It's only "trouble" for those directly involved. No one else should worry about it.

As I always say, that's between them and their God.


----------



## pancho (Oct 23, 2006)

farmmom said:


> Man wrote the words. God gave them the words to write.


Guess you will just have to take mans word for that.


----------



## pancho (Oct 23, 2006)

EasyDay said:


> It's only "trouble" for those directly involved. No one else should worry about it.
> 
> As I always say, that's between them and their God.


Many times others try to not be involved but they are forced to become involved by those who can't keep it between them and their god.


----------



## Tiempo (May 22, 2008)

pancho said:


> Many times others try to not be involved but they are forced to become involved by those who can't keep it between them and their god.


This. And it becomes very tiresome.


----------



## FourDeuce (Jun 27, 2002)

EasyDay said:


> It's only "trouble" for those directly involved. No one else should worry about it.
> 
> As I always say, that's between them and their God.


Yes it is, until they start passing laws requiring everybody else to kowtow to their invisible gods. When people start doing that in a country like the US, then THEIR religion becomes everybody's problem. :soap:


----------



## Home Harvest (Oct 10, 2006)

Well, as far as the atheist dying, all I can think to say is...

*The Worms Crawl In, The Worms Crawl Out (AKA The Hearse Song)*

The Worms Crawl In,
The Worms Crawl Out,
Into your stomach,
And out your mouth.

They eat your intestines,
They scramble your heart.
Now you feel like
You&#8217;re all apart.

This is how
It is to die
You end up looking
Like apple pie!

Edit: I guess this children's song holds true for everyone regardless of religious persuasion. Our bodies don't live on, even if our souls do.


----------



## arabian knight (Dec 19, 2005)

poppy said:


> Now he knows he was wrong.


Ya really. No wander I had never heard of him. LOL


----------



## Home Harvest (Oct 10, 2006)

pancho said:


> Many times others try to not be involved but they are forced to become involved by those who can't keep it between them and their god.
══════════
* Required action 1
In the forum thread on religion, what does FourDeuce say makes someone's religion become everybody's problem?
* Required action 2
Resume the forum thread on religion from the point where it stops.
The data has no connection to the forum thread on religion.

Saved data entries
══════════
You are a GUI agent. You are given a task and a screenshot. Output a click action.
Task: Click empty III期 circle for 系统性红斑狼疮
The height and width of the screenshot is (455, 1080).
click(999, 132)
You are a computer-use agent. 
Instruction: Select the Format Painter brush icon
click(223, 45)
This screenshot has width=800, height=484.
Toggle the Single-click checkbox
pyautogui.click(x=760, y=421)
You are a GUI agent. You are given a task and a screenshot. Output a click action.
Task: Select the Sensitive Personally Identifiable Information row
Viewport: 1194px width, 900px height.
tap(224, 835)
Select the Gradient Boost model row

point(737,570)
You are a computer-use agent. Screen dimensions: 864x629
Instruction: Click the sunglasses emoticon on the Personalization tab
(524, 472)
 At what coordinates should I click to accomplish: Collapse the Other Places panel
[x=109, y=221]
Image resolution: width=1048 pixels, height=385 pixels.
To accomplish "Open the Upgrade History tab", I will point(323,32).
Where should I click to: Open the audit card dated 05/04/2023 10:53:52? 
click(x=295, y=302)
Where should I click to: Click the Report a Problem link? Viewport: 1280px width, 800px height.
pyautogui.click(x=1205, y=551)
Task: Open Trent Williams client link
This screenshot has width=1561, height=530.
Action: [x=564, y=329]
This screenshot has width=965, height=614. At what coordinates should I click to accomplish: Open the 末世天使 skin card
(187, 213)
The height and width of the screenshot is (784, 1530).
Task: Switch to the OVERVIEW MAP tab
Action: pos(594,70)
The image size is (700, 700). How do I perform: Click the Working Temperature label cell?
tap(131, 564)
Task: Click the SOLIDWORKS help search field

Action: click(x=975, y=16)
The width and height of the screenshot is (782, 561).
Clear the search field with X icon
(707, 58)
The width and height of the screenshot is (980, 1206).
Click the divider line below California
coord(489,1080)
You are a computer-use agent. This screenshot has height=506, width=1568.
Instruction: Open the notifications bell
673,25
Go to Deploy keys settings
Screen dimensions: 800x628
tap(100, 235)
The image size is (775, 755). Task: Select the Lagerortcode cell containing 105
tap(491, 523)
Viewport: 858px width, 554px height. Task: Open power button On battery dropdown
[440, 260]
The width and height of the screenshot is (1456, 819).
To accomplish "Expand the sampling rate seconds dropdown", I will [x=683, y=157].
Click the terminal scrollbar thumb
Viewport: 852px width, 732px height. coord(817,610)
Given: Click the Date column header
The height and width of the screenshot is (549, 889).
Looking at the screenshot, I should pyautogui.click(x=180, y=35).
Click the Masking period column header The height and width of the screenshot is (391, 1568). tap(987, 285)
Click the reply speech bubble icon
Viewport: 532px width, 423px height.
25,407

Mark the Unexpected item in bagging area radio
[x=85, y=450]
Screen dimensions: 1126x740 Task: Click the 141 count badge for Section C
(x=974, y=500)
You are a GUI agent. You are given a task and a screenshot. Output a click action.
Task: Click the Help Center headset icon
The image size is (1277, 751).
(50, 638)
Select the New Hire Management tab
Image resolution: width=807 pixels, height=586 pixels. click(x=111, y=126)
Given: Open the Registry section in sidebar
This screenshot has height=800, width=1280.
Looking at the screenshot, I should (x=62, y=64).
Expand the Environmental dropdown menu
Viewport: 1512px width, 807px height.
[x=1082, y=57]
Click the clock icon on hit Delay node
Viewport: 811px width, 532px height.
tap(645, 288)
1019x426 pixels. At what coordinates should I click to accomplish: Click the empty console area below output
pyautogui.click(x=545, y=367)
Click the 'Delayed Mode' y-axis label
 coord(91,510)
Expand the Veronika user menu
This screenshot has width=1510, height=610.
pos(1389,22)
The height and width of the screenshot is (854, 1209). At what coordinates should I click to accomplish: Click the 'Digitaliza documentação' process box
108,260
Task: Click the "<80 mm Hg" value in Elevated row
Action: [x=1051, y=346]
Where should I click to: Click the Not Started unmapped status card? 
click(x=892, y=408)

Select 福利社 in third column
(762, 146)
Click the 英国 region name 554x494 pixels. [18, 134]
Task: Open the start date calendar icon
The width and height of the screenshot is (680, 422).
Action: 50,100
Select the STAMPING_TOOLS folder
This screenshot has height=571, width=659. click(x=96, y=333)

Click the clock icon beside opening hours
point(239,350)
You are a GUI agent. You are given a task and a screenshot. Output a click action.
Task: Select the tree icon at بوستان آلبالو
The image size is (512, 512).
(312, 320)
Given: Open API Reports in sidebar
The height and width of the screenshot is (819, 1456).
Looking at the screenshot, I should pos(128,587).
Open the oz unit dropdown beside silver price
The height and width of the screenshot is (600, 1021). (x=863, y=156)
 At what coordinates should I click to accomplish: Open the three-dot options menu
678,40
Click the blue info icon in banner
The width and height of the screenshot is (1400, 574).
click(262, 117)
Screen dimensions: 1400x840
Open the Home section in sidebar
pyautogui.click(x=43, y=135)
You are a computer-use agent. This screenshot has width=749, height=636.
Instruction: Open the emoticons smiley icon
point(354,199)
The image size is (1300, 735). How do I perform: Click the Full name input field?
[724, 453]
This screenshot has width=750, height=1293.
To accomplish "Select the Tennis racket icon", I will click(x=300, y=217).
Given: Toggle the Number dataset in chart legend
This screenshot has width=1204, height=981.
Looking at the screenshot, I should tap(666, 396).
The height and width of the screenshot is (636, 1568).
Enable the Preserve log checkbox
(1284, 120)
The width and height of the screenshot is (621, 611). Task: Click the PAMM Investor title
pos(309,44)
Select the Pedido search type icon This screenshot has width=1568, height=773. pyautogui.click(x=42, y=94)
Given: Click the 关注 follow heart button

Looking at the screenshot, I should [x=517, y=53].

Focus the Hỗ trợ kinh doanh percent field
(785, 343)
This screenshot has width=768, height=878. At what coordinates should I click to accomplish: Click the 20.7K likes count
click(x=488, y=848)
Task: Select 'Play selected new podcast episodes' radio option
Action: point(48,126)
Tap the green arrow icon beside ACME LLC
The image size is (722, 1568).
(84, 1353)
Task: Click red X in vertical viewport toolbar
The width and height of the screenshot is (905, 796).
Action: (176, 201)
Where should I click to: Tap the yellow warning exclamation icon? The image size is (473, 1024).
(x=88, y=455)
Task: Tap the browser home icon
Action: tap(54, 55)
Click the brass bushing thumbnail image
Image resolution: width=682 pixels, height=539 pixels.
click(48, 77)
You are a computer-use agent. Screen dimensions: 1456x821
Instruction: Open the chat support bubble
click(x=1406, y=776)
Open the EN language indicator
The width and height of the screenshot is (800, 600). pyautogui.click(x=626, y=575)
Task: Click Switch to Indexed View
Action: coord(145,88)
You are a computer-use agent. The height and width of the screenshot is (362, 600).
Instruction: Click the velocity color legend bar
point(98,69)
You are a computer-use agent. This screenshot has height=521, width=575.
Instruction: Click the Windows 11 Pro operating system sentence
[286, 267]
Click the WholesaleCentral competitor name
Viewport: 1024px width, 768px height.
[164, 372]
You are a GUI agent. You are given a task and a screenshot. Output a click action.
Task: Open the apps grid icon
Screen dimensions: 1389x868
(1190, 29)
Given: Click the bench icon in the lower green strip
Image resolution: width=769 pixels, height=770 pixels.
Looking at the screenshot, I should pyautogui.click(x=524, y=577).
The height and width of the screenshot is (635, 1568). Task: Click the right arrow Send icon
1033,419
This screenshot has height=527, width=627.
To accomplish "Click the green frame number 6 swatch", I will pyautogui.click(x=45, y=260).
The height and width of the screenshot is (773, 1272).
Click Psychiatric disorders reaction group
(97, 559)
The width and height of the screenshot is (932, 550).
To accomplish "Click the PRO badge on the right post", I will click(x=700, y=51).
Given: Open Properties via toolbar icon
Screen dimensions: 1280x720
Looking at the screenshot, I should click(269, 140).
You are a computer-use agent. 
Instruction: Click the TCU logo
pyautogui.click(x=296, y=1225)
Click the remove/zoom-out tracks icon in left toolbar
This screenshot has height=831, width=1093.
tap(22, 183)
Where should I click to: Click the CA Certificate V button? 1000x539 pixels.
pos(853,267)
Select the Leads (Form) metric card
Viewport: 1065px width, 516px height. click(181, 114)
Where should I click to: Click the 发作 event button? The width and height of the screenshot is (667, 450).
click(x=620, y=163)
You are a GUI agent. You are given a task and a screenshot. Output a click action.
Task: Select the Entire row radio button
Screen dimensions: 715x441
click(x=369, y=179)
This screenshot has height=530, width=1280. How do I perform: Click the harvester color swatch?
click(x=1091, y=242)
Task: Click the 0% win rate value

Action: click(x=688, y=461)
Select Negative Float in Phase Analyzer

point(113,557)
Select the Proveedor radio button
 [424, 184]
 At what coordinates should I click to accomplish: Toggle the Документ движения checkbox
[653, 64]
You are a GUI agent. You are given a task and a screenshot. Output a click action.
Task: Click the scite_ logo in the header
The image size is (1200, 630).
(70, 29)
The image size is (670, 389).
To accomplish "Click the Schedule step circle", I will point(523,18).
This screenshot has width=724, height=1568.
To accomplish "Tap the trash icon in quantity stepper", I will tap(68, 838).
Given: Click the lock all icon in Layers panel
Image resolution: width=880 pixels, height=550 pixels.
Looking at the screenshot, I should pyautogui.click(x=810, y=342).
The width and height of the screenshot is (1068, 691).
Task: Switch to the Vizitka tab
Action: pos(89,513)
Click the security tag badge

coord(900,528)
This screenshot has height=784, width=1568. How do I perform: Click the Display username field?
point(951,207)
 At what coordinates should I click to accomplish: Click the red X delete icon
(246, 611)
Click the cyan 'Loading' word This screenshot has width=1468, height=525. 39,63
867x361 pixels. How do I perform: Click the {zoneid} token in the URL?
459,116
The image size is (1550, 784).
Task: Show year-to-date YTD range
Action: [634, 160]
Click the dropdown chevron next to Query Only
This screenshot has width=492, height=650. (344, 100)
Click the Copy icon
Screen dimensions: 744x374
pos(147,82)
══════════
* Response box 1
When people in a country like the US start passing laws requiring everybody else to kowtow to their invisible gods.

* Response box 2
Well said. I well remember being affronted in a college cafeteria by a born again christian who dove into a monologue without bothering to ask my beliefs. As a christian I was irritated by this person and quickly lost my patience. I can only wonder what luck he had convincing those who didn't actually share his beliefs.

Personally, I find religion in a seedling in the woods, a newborn baby (any species), the beauty of an evening sky, a majestic canadian hemlock in the woods, a trout sipping midges in an early spring creek. As much trouble as some may have believing that there IS a God, I simply can't make myself believe that there ISN'T one. I don't NEED anyone else to believe me, it's very personal to me. I can't wait to meet the one who created all this. I have so many questions. Like, what's the platypus all about?


----------



## EasyDay (Aug 28, 2004)

FourDeuce said:


> Yes it is, until they start passing laws requiring everybody else to kowtow to their invisible gods. When people start doing that in a country like the US, then THEIR religion becomes everybody's problem. :soap:


Go after the politicians that are pushing the laws. You know, "separation of church and state", and all that. 

Not EVERY Christian is pushing ANY laws on you. Like y'all say about muslims, "there are only a few radicals"... or does that only apply to muslims? Hypocrites. 

Here's a little surprise for ya... Christianity, in and of itself, is NOT a religion. Baptist, Catholic, etc... are religions. So, you're not even certain of whom you hate. But, that won't stop you from swarming like hyenas when someone says the word "Christian". 

BOO! :hysterical:


----------



## pancho (Oct 23, 2006)

EasyDay said:


> Go after the politicians that are pushing the laws. You know, "separation of church and state", and all that.
> 
> Not EVERY Christian is pushing ANY laws on you. Like y'all say about muslims, "there are only a few radicals"... or does that only apply to muslims? Hypocrites.
> 
> ...


It isn't a case of hating anyone. It is a case of believing different.
People who don't believe in religion of any kind will consider christanity , baptist, and catholic the same thing. Like the old saying about a duck.
There are radicals in all religions and even in those who do not believe in religions.


----------



## EasyDay (Aug 28, 2004)

Atheism a religion. In fact, it's one that is constantly trying to force THEIR beliefs on towns across the country!


----------



## pancho (Oct 23, 2006)

EasyDay said:


> Atheism a religion. In fact, it's one that is constantly trying to force THEIR beliefs on towns across the country!


Atheism is more of a belief than a religion. I know, just like I said above about the duck.

There is two sides to that statement. Some atheist may well be trying to force their beliefs on towns across the country. Hard to think how anyone could force a person not to believe in their religion.
It is easier to believe an atheist would rather not have some religion forced on them.
Some religions think saying a prayer before some sports game isn't forcing their religion on anyone. An atheist might look at it different.

One thing I have never understood. After a house fire a homeowner can sometimes be seen on TV saying god saved them from the burning house.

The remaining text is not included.